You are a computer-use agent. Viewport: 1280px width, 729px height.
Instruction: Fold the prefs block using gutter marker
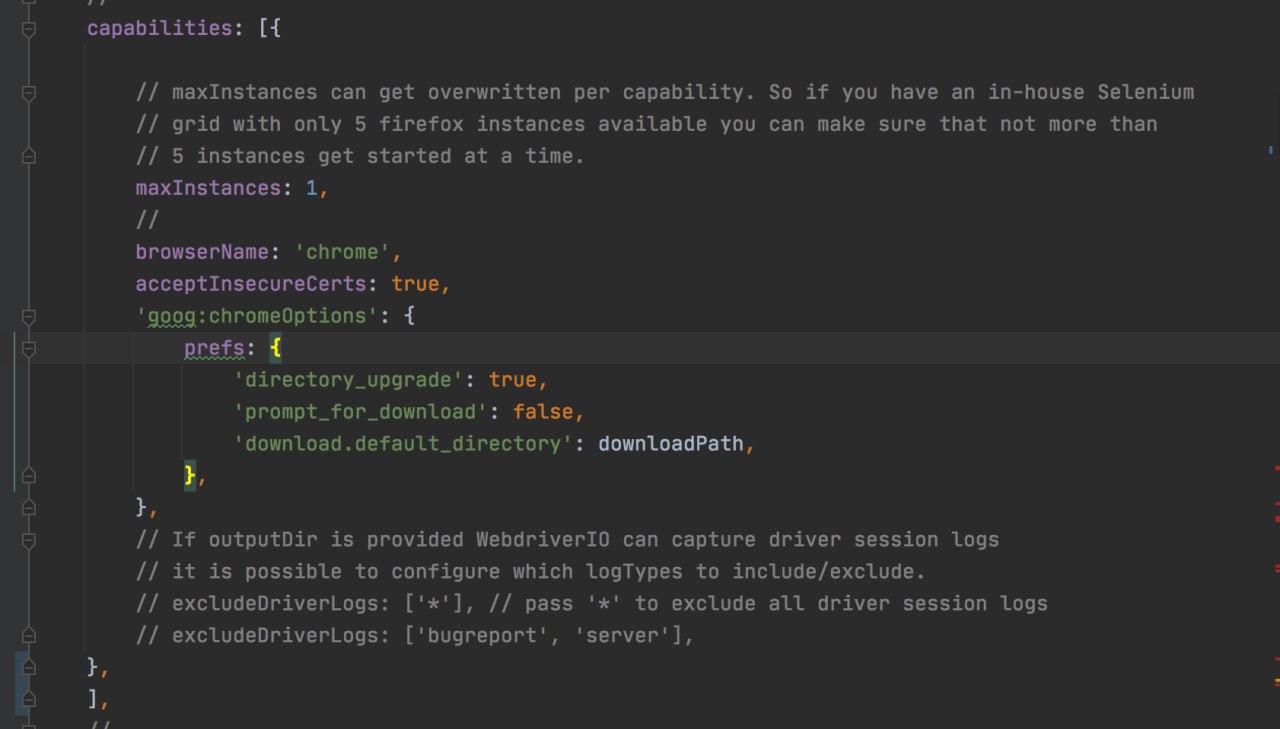[x=28, y=349]
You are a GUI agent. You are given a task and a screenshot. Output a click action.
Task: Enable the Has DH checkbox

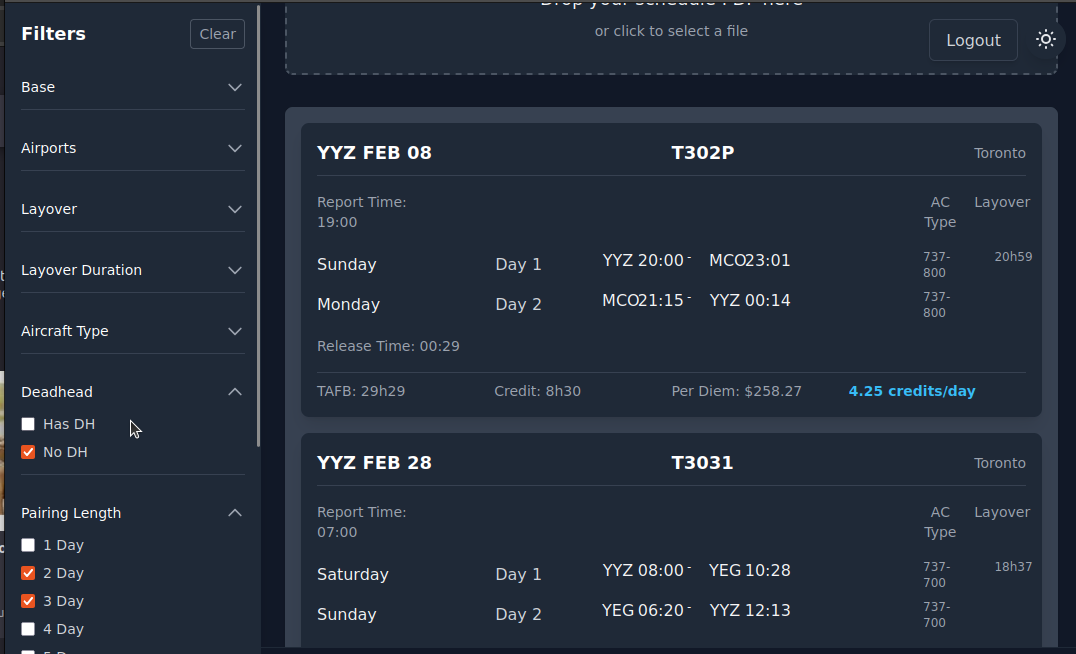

=======

**Your objective**
How many lines in the material above contain the string "agent"? Give only the number.

**The solution**
2